Statistical Inference Flashcards
What is hypothesis testing?
procedures to decide if hypotheses about a population statistic can be accepted
What is a hypothesis?
Proposition of fact that will be tested
What is the alternative hypothesis?
H1 = experimental hypothesis, the thing we would like to be true
What is the null hypothesis?
H0 = the opposite of the experiemental hypothesis
e.g. there is no benefit of a new treatment compared to the current standard (this does not mean that the new treatment is worse but that they are the same)
Why use null hypotheses?
This is ‘safe’ - we won’t change practice unless the data suggests the current practice (null hypothesis) is incorrect and we reject it
What are the two types of hypotheses?
Can be 1 or 2 sided
1 sided - one direction e.g. better or worse
2 sided - different in either direction
What is a parallel group study?
A study where 1 group has 1 intervention the other has the other
What is a crossover trial?
In this study one group starts with one intervention and then switches to the other intervention (and the other gorup does the same in a different order)
What is a p value?
The probability, assuming the null hypothesis is true, that the data (test statistic) you see is at least as big as, or larger than, observed
aka
The probability of coming to the wrong conclusion that we are happy to accept
- there is a small random chance that the sample we took doesn’t represent the population
When is a p value statistically significant?
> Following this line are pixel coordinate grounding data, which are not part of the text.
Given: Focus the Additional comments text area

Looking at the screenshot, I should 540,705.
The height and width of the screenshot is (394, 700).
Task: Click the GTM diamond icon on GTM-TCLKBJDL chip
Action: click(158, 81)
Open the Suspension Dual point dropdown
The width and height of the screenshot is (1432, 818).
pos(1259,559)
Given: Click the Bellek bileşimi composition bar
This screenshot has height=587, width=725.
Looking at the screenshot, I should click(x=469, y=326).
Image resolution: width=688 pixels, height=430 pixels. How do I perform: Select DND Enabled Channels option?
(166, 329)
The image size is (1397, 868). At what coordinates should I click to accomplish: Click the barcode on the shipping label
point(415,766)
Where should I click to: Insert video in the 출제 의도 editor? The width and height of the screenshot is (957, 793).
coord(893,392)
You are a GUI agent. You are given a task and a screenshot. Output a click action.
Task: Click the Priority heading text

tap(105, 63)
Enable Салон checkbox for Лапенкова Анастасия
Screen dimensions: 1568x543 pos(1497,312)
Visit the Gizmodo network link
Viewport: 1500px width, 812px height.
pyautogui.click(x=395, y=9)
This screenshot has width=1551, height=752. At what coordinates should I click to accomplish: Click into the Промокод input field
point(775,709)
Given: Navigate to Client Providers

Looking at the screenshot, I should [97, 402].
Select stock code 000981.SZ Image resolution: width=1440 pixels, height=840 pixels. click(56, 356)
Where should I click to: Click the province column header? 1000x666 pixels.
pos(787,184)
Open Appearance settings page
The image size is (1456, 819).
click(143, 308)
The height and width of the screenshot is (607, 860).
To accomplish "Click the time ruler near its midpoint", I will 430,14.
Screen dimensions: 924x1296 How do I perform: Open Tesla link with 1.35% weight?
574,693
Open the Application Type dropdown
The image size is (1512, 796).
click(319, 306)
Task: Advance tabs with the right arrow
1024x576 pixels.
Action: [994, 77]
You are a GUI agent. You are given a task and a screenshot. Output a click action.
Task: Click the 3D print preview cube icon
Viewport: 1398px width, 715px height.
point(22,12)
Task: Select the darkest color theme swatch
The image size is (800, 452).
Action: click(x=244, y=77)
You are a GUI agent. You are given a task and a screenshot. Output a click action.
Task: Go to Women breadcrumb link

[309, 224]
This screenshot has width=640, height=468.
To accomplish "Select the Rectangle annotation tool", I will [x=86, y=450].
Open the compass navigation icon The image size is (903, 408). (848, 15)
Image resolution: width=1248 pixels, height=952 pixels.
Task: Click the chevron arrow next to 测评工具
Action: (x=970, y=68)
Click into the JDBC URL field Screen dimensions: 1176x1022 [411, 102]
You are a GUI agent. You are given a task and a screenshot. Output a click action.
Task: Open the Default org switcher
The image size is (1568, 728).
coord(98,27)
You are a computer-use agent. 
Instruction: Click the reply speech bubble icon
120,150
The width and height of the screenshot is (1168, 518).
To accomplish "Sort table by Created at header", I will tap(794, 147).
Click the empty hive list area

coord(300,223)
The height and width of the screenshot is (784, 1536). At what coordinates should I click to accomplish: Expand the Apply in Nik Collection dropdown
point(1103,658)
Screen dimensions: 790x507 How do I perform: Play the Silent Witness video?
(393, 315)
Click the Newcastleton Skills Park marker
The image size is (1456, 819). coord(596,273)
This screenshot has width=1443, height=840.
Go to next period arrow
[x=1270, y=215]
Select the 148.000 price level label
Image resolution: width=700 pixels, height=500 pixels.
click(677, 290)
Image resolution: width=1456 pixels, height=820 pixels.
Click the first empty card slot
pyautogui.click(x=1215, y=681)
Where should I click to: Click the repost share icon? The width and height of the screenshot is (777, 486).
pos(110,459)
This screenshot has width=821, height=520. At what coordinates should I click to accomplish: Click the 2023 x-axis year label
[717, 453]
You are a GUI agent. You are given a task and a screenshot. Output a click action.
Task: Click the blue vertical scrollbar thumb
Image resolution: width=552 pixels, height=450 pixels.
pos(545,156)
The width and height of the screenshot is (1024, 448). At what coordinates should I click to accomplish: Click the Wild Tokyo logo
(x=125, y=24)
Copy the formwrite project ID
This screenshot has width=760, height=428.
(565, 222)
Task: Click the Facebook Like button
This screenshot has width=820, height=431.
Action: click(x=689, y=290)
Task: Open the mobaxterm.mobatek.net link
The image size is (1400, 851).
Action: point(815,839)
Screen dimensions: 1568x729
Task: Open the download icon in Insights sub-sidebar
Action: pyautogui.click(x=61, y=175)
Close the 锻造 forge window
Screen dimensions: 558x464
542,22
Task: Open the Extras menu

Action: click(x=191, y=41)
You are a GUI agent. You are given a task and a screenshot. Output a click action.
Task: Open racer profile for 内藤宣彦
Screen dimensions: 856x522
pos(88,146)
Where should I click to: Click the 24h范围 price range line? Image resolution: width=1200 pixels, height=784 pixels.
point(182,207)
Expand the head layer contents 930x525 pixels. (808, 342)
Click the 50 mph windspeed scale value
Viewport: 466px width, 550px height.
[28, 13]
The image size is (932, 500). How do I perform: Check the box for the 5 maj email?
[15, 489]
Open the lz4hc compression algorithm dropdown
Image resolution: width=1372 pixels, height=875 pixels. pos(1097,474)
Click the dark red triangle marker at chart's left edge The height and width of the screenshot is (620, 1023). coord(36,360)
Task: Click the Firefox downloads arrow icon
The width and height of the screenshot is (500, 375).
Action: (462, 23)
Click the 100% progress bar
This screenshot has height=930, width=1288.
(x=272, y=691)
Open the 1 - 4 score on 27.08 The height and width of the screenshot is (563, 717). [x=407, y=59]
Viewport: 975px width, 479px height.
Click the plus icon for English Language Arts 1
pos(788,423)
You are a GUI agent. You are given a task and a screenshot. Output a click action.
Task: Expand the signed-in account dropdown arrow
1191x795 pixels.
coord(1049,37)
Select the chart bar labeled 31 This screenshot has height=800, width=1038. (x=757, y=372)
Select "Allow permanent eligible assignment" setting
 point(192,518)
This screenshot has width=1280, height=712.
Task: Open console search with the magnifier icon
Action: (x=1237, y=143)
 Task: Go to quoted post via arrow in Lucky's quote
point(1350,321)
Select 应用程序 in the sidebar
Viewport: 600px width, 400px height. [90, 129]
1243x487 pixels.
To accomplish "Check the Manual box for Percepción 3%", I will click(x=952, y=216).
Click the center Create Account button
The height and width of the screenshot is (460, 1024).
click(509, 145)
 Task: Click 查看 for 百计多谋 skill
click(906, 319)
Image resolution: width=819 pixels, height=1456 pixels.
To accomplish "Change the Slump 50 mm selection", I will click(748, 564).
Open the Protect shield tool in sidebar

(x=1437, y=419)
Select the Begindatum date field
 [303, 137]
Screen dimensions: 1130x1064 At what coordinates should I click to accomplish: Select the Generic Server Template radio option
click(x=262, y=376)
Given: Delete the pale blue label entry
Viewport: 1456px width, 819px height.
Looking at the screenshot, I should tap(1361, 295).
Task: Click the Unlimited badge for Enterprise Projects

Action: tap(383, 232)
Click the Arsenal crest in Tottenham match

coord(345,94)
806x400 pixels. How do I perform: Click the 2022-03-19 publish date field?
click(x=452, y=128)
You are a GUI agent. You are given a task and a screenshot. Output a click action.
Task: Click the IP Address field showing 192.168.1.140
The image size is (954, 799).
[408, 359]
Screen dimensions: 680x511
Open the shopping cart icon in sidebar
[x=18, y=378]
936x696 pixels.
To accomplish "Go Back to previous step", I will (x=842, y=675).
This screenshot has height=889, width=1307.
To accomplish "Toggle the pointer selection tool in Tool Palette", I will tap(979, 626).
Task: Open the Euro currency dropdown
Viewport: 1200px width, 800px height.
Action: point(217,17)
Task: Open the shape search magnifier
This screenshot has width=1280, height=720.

With a 95% ‘signifience level’, any p
< 0.05 is statistically significant
What is the difference between clinical and statistical significance?
e.g. progression free survival of 0.42 weeks might be stastisitically significant but isn’t clinically signficiant
whereas a pain score of 85 vs 65 could not be statistically significant but is clincially signficiant
sometimes a clincally significant result with a statistically insignificant result can be restudied with a larger trial
What is a type 1 error?
aka
* ‘false positive’ rate
* significance level
* alpha
the study finds a differene due to the random sample of the data and wrongly rejects the null hypothesis when the null hypothesis is true and there actually isn’t a difference
therefore clinical practice might get chnaged nincorrectly
What is a type II error?
aka
* false negative
* beta
the study finds no difference and wrongly accepts the null hyothesis when in reality there is a difference
therefore clinical practice doesn’t change when it should
This is due to statistical power - the study needs to be big enough
We never actually know if we have made this error we just try to power the study enough that we don’t make it
What is statistical power?
Power = 1-B
set at study design stage
What is the issue caused by type I errors?
We are wrong 5% of the time but we don’t know when!!